Chase groaned. “Not exactly.”
“It’s a sad day when a grown man can’t even risk his own ass without a woman giving him grief over it.”
“At least I have a woman who cares about my ass.”
“Plenty of women care about my ass.”
“Plenty of women think youarean ass. Not the same, bro. Not the same,” Chase swaggered away.
At the front desk, Leila put the phone to her shoulder, her face just a little too straight as she looked at Harper.
Harper shook his head. “Go ahead. Laugh.”
She did. Then she told him, “Dusty says he can come over right now.”
“Can he meet me at Lamm’s place?” Harper opened the blue folder he’d been keeping on his desk, added a few notes to it, then shoved to his feet, rattling off the victim’s address.
He was at the front desk by the time Leila hung up and said, “He’ll be there in fifteen minutes.”
“Thanks.” Harper handed her the blue folder. “Would you mind giving this to Mike when he comes in? I’d like him to look into something for me, if he has the time.”
Then he booked it over to Lamm’s place, arriving just in time to see Dusty pulling up in an old yellow Mustang.
In his midthirties, the guy had light brown hair brushing his shoulders, especially since he had his shoulders up, around his ears, his hands shoved into his pockets as he walked toward Harper. He didn’t look eager for the meeting, must have heard about Lamm on the news and didn’t like being called to a murder scene, but didn’t want to say no to the police either.
“Detective Harper Finnegan. Thank you for coming on short notice,” Harper said as they shook hands. “You live around here?”
“DustyChotkowski. Just down the road in Avondale. I was already in Broslin for a delivery.”
They walked up to the front door together, where Harper pulled the keys from his pocket and brushed the police tape aside from the front door. “Leila says you know a lot about safes. I’m hoping you can answer a couple of questions.”
He led the man in, then across the kitchen, skirting the dried blood on the linoleum floor.
Dusty swallowed hard and turned his head. When his hands started to shake, he shoved them back into his pockets. He had trouble getting the words out when he spoke. “That’s messed up, man.”
“Sorry you had to see it. Family usually arranges for crime scene cleaners, but the victim’s next of kin is in California.”
Harper made a mental note to call Lamm’s nephew again and tell him about the need to have the house cleaned if he ever hoped to put it on the market.
They were silent down the stairs.

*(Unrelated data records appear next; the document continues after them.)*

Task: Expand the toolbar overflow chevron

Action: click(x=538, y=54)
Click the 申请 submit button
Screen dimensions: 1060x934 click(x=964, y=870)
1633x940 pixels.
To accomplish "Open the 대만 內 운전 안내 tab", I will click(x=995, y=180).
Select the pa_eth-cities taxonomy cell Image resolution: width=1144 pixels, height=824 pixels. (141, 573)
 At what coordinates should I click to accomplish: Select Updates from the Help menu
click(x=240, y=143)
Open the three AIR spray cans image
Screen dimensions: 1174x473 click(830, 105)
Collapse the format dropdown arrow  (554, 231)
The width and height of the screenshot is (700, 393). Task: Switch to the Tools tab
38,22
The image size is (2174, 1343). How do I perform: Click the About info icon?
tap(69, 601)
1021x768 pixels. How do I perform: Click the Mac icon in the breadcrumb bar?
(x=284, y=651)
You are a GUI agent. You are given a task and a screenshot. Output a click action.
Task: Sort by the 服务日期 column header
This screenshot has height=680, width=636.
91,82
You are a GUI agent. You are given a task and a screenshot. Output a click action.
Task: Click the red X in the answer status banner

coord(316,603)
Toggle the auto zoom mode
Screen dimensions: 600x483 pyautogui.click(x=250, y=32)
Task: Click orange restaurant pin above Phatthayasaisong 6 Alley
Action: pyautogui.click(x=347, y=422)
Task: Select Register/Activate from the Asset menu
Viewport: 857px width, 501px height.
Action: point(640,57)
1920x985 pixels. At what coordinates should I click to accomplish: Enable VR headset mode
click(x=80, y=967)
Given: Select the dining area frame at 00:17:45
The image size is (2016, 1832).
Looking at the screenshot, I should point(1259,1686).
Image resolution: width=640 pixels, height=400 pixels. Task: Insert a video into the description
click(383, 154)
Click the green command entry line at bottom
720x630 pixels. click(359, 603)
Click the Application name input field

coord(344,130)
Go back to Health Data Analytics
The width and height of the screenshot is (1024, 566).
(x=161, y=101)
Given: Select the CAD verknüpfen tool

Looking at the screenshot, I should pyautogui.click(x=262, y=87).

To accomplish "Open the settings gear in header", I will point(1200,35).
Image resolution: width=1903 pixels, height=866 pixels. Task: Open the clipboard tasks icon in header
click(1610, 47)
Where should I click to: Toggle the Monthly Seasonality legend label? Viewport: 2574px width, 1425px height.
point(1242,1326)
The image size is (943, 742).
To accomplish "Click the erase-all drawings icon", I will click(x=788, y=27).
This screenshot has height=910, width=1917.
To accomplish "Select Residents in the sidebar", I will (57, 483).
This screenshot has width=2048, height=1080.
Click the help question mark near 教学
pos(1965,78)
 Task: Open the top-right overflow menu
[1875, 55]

Then Dusty asked, his voice still shaky, “Since I’m here to look at the safe, I guess the old guy was killed for money?”
“Looks like it.” Harper led the way to where he’d shoved aside the pallet of food rations, the safe fully visible and still open, fingerprinting dust all over the metal. “What can you tell me about the injury to the door? Do you think it was busted open while it was locked, or someone used the keypad and then beat up the lock to make me think he didn’t have the combination?”
Dusty stared at him for a minute as if his mind was too scrambled to understand the question on the first run. But then he nodded, indicating he’d untangled the complexities of Harper’s query, and then he lowered himself to his knees next to the safe. “Am I allowed to touch it?”